Bize Hz. Ömer hışmı da, Hz. Osman sevecenliği de lazım.
Biz buradan, siz oradan tahkim edelim cepheleri. Çift koldan.
Ama bırakın artık, usülleri dövüştürmeyi.
Hz. Osman’ınki de Hz. Ömer’inki de Sirac-ı Râh-ı Hidayet olan Efendimizin makbulüydü.

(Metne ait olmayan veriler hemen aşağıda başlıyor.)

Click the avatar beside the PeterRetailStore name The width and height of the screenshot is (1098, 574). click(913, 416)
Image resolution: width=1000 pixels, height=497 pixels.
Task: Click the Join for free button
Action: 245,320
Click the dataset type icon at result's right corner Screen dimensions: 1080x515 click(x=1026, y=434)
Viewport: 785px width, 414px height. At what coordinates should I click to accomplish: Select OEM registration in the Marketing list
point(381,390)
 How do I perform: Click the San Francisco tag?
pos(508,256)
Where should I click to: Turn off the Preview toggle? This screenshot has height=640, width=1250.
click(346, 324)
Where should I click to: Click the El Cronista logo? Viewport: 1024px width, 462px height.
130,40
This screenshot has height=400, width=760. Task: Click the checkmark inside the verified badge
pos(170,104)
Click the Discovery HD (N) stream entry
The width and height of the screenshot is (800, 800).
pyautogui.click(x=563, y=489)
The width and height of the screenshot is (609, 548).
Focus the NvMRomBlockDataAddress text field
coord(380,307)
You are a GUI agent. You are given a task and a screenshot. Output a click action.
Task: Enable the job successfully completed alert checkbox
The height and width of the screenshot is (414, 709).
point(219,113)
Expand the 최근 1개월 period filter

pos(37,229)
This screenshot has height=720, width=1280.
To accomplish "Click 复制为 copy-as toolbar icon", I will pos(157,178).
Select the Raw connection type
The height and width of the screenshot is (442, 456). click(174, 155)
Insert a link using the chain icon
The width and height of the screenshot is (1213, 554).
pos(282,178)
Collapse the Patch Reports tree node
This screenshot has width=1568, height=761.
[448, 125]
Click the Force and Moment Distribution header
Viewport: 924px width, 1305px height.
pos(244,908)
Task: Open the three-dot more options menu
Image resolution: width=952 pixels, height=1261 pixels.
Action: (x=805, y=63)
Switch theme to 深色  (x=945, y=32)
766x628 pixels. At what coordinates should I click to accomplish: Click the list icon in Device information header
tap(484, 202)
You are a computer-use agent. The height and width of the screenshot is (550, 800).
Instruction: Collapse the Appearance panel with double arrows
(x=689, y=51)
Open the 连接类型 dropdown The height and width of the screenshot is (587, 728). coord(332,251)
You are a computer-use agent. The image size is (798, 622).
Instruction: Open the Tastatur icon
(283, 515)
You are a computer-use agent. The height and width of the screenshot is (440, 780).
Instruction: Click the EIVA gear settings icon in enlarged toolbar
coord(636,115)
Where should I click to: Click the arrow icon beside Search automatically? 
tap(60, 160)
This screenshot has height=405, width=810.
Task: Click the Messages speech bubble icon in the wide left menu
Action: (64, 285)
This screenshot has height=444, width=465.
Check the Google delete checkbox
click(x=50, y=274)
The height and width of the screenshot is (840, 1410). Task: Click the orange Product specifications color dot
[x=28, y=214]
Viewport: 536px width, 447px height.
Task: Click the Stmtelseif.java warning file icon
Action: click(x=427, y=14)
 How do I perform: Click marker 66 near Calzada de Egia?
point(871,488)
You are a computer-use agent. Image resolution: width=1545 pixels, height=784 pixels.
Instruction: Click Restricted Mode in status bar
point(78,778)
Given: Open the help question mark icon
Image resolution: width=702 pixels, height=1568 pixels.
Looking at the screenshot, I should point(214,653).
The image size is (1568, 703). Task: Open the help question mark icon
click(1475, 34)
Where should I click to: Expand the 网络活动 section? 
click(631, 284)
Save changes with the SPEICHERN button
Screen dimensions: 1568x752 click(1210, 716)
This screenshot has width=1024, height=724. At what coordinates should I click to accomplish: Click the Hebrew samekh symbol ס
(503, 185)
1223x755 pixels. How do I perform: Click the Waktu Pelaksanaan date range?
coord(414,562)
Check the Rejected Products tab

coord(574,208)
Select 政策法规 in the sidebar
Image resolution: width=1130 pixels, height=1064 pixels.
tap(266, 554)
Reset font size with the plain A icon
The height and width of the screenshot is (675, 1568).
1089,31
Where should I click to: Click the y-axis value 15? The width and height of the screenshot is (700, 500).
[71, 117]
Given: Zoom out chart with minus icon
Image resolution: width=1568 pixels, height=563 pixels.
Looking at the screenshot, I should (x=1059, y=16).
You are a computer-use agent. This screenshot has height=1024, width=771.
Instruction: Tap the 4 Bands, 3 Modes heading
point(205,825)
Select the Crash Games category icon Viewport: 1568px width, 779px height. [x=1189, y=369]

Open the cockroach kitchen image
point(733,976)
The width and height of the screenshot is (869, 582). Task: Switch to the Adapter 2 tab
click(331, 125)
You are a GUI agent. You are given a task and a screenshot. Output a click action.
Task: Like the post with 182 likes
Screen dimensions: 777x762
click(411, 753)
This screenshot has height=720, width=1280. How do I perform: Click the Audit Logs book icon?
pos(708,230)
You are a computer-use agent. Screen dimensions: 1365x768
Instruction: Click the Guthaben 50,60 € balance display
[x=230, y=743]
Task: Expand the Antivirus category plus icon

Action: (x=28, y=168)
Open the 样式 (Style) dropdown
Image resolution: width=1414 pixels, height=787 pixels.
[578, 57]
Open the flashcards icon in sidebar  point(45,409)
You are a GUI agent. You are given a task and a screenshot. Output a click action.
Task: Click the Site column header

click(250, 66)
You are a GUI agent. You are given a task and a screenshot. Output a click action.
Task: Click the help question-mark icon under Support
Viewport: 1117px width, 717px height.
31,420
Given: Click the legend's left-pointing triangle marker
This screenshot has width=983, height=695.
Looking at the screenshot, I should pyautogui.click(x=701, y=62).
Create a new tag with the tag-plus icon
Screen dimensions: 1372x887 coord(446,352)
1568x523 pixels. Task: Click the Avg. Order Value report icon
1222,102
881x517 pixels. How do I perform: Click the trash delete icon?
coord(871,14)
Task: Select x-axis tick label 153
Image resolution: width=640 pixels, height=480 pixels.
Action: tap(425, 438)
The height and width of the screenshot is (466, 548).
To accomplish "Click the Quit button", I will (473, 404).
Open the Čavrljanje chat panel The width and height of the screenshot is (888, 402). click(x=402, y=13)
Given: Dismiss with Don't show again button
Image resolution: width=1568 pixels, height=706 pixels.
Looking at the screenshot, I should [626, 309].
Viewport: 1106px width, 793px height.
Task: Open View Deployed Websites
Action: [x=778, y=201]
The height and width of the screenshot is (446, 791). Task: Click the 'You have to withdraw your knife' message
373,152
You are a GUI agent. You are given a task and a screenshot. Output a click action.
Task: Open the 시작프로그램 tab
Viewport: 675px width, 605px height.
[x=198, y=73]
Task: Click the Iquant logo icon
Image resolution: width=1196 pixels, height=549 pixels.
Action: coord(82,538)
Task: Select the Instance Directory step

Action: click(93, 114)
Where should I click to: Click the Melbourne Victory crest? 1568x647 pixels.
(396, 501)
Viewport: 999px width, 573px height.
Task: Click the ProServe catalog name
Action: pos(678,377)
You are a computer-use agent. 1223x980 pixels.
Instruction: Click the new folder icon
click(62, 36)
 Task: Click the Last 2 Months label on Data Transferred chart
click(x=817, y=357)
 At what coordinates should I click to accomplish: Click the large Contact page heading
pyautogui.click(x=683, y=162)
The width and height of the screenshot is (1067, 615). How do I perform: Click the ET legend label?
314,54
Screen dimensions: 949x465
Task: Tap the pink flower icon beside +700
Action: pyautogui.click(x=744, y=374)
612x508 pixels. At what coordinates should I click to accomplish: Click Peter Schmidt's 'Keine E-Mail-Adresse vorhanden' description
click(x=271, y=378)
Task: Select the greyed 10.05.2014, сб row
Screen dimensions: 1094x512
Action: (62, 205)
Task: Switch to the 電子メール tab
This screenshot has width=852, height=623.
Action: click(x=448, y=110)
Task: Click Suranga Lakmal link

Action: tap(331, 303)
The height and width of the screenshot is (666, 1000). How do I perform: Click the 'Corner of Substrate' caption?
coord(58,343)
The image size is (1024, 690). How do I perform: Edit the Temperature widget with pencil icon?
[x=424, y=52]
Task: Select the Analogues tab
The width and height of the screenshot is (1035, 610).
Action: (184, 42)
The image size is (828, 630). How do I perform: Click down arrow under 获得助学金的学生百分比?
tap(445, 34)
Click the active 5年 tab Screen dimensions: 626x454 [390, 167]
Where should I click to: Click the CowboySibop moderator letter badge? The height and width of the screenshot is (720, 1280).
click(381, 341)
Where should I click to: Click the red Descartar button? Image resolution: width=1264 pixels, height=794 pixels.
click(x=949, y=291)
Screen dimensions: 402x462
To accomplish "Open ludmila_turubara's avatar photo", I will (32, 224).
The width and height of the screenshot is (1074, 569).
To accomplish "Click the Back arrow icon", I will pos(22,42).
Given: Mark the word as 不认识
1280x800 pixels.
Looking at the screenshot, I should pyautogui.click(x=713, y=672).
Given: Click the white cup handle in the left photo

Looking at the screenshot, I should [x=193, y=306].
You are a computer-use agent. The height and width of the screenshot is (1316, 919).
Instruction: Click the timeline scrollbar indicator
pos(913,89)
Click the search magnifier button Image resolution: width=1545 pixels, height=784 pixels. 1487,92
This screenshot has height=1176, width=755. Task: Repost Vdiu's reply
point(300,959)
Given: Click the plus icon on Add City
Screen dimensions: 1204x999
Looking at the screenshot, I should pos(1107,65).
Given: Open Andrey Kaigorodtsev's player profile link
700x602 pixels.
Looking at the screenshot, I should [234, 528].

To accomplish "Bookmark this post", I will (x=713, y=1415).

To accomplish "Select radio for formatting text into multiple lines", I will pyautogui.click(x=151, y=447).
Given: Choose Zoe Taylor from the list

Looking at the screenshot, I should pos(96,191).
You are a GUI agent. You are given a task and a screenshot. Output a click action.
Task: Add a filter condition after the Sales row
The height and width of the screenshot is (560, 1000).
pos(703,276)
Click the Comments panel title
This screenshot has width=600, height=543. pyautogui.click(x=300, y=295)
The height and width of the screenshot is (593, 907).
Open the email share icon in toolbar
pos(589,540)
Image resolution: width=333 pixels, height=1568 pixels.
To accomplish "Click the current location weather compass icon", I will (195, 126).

Unutmadan; o mülayim Hz. Osman’ı Hayber günü görseydik küffara karşı heybetinden yüreğimiz hoplardı,
Haşmetiyle dişleri zangır zangır titreten Hz. Ömer’i yaşlı ve aç bir teyze karşısında görseydik,
Sakalları ıslanana kadar sarsıla sarsıla ağlayan koca halifenin yumuşaklığı içimizi eritirdi..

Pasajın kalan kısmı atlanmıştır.